8. In fairness Mr Dieu has properly drawn my attention to generalised comments made by an independent social worker called on behalf of the first Appellant and the Appellants as a whole who opines as to the implications of return but who perhaps unfortunately strays from expressing views and into making findings that domestic violence had taken place between the first Appellant and her husband. Secondly she forms a view that it is not in the best interests of the children to return to live in Pakistan. She also notes in general terms the children's wish to remain in the UK and quite obviously where they are in schooling, have friends and therefore have anxieties about relocation and its consequences for them.

9. It is only open to me to interfere with the decision if there are inadequate or insufficient reasons so as to amount to an error of law, see R (Iran) [2005] EWCA Civ 982 and E & R [2004] QB 1044 (CA). Simply because I might have reached a different decision that is not a proper basis to interfere and the fact that I might have expressed myself differently is similarly not a basis of itself to interfere with the judge's decision.

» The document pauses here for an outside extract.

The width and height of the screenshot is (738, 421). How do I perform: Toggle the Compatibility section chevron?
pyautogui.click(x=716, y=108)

10. It is clear that submissions were made about the children's best interests and for example as noted [D 52] but it seemed to me the principal focus, looking at the judge's decision, was the core claim by the first Appellant of the risk she faced on return and the implications for her of returning to Pakistan. Nevertheless, whilst I agree with Mr Dieu that there are aspects which are not specifically referred to, I find the broad and thorough approach the judge took to the evidence, which was not otherwise addressed in the grounds as representing a superficial or less than informed approach, was sufficient to show that the best interests were considered by the judge. It might be better if the judge had specifically made reference to their individual wishes but of itself I do not find that were this matter to be put before another Tribunal on the same basis any different outcome is likely to have been forthcoming. In those circumstances I do not find that the absence of express reference as claimed is an indicator that there has been a material error of law in the judge's assessment of the best interests of the children.

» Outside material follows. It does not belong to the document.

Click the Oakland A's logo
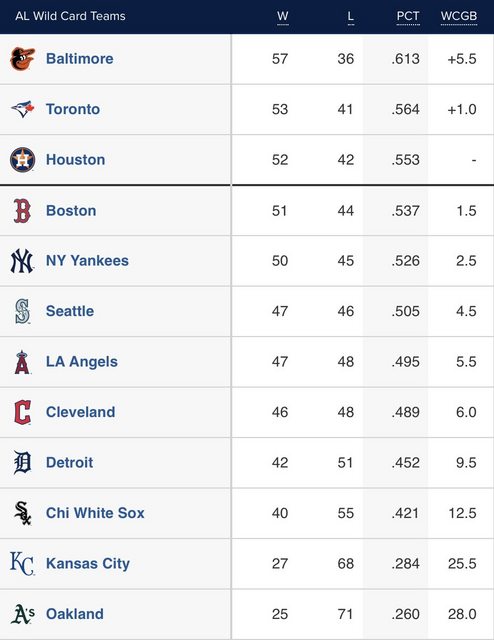This screenshot has width=494, height=640. pos(22,614)
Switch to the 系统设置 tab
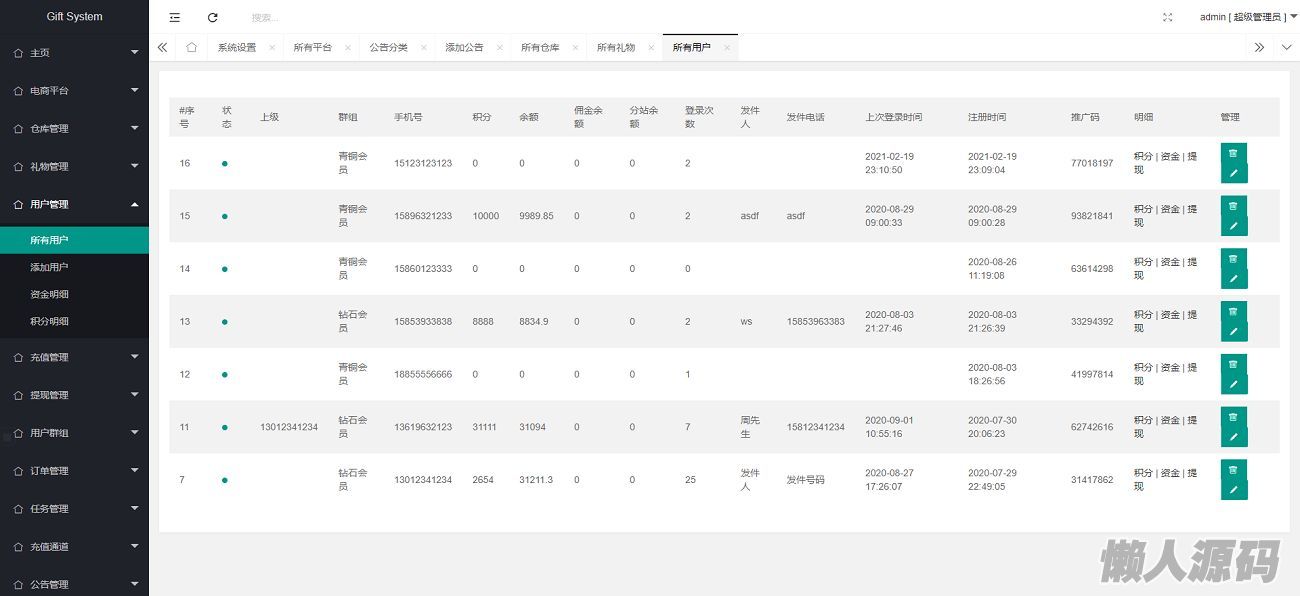1300x596 pixels. [x=237, y=47]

11. It is more than obvious that in most cases the best interests of the children are going to feature, given the fact-specific basis remaining in the UK in many cases but I find nothing about their presence in the UK that indicated that the judge has failed to consider an aspect of any of the child Appellants' position for the purposes of determining the appeal.

NOTICE OF DECISION

The Original Tribunal made no material error of law. The Original Tribunal's decision stands. The appeal is dismissed.

ANONYMITY ORDER

An anonymity order was previously made and because of the presence of children I am satisfied that it is appropriate that that anonymity order should be continued.

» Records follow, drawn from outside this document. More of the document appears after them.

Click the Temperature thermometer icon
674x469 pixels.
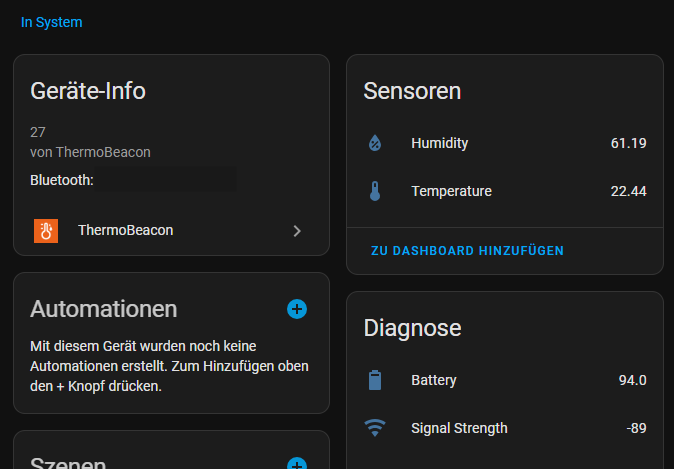click(375, 191)
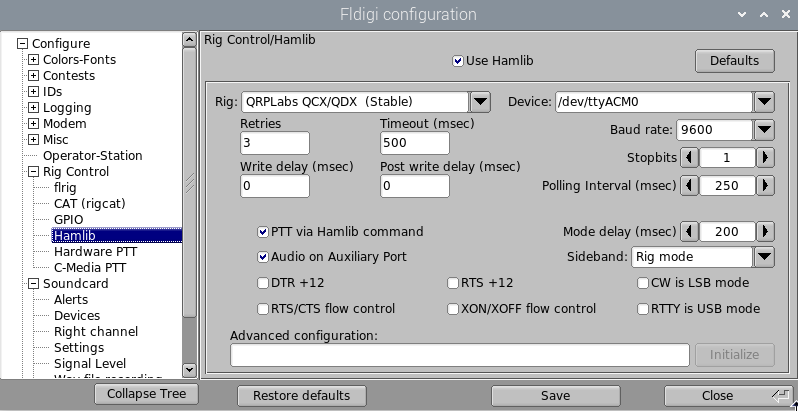Click the Defaults button
Viewport: 798px width, 411px height.
pos(734,61)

DIRECTION REGARDING ANONYMITY - RULE 14 OF THE TRIBUNAL PROCEDURE (UPPER TRIBUNAL) RULES 2008

Unless and until a Tribunal or court directs otherwise, the Appellants are granted anonymity. No report of these proceedings shall directly or indirectly identify them or any member of their family. This direction applies both to the Appellants and to the Respondent. Failure to comply with this direction could lead to contempt of court proceedings.






Signed Date 27 July 2016


Deputy Upper Tribunal Judge Davey




TO THE RESPONDENT
FEE AWARD

The appeal has failed and therefore no fee award is appropriate.